Born in rural Louisiana, at age 16 he was heading across the Deep South picking up blues, spirituals, reels, cowboy songs, folk ballads and prison hollers. He was eking out a bare existence playing guitar when he could and working as a cotton picker when he had to. While picking cotton Leadbelly would have heard the blacks singing the old slave songs.

A hard drinking man with a hot temper and enormous strength, Leadbelly said, “When I play, the women come around to listen and their men get angry.” Since not everyone agreed with his opinion Huddie frequently found himself obliged to convince them. His convincing frequently landed him in jail.

In 1916 Huddie was in jail in Texas on assault charges when he escaped. He spent the next two years under the alias of Walter Boyd. But then after he killed a man in a fight he was convicted of murder – thirty years of hard labor in Texas’ Shaw State Prison Farm. After seven years he was released after begging pardon from the governor with a song:

“Please, Governor Neff, Be good ‘n’ kind
Have mercy on my great long time…
I don’t see to save my soul
If I don’t get a pardon, try me on a parole…
If I had you, Governor Neff, like you got me
I’d wake up in the mornin’ and I’d set you free”

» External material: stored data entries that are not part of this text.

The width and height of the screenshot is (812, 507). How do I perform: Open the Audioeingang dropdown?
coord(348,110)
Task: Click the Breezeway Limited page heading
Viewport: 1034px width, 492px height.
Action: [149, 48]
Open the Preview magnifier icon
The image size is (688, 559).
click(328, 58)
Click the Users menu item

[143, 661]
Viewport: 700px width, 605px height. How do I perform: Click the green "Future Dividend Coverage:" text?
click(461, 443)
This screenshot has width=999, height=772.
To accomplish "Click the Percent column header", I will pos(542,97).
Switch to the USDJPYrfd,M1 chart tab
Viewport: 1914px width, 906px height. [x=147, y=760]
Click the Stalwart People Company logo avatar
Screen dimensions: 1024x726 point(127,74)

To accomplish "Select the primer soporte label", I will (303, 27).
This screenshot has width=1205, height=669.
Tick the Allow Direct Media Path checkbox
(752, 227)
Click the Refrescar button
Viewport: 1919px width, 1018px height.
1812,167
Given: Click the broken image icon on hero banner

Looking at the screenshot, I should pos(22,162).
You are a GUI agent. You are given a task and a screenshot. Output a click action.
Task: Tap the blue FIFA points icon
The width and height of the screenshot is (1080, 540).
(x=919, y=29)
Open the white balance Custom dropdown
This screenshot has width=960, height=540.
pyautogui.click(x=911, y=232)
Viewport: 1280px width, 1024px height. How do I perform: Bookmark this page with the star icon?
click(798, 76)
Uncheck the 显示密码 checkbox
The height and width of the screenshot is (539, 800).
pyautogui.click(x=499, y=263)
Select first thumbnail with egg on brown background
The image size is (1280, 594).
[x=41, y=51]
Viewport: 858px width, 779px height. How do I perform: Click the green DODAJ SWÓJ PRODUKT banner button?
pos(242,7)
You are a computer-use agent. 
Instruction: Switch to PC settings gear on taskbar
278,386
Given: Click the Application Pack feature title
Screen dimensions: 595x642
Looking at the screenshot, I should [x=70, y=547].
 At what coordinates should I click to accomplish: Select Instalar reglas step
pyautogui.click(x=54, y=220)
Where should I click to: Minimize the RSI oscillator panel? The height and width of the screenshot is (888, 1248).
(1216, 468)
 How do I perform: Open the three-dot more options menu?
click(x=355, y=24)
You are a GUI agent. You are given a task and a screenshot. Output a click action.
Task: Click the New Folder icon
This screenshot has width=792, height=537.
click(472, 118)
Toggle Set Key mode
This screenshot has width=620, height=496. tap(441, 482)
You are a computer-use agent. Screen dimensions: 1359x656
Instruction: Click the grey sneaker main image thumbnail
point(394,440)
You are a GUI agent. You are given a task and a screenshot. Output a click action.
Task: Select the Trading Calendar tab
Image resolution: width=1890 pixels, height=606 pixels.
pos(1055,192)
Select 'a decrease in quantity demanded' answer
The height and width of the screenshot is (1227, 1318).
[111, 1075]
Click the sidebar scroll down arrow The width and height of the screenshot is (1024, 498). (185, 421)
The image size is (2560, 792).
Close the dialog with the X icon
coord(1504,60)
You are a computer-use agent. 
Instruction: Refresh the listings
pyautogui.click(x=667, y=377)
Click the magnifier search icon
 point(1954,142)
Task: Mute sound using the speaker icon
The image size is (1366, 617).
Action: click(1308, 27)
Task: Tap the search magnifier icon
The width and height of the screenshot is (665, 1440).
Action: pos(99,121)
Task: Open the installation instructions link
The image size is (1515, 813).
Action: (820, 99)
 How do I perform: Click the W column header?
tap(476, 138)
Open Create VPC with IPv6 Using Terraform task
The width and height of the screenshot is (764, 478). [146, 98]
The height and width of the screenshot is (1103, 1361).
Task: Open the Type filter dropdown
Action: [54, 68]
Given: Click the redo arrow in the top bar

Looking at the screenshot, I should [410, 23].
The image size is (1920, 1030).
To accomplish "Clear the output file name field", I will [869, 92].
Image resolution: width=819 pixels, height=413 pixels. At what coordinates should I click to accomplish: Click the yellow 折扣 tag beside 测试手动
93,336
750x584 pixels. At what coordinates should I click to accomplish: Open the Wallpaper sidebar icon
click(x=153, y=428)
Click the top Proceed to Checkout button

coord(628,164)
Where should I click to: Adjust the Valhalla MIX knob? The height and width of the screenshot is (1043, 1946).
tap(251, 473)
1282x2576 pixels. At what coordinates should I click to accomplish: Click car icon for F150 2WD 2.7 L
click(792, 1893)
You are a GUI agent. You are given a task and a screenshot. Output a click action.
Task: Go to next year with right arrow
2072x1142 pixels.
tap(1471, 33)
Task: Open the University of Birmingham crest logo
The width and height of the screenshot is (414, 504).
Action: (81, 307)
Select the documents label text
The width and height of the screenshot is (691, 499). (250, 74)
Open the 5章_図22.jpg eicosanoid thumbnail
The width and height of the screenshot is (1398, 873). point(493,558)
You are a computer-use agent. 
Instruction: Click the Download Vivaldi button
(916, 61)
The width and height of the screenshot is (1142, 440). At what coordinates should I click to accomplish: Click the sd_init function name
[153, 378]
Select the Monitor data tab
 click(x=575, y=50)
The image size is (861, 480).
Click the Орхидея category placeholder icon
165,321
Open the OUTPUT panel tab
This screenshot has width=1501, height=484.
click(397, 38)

Pat Neff was convinced by the song and by Huddie’s assurances that he’d seen the error of his ways. Huddie left Huntsville a free man. But in 1930 he was arrested, tried, and convicted of attempted homicide. It was in the Louisiana State Penitentiary in July 1933 that Huddie met folklorist John Lomax and his son Alan who were touring the south for the Library of Congress collecting unwritten ballads and folk songs using newly available recording technology. The Lomaxes had discovered that Southern prisons were among the best places to collect work songs, ballads, and spirituals but Leadbelly, as he now called himself, was a particular find. Over the next few days the Lomaxes recorded hundreds of songs. When they returned in the summer of 1934 for more recordings Leadbelly told them of his pardon in Texas. As Alan Lomax tells it, “We agreed to make a record of his petition on the other side of one of his favorite ballads, ‘Goodnight Irene’. I took the record to Governor Allen on July 1. On August 1, Leadbelly got his pardon. On September 1, I was sitting in a hotel in Texas when I felt a tap on my shoulder. I looked up and there was Leadbelly with his guitar, his knife, and a sugar bag packed with all his earthly belongings. He said, “Boss, you got me out of jail and now I’ve come to be your man”.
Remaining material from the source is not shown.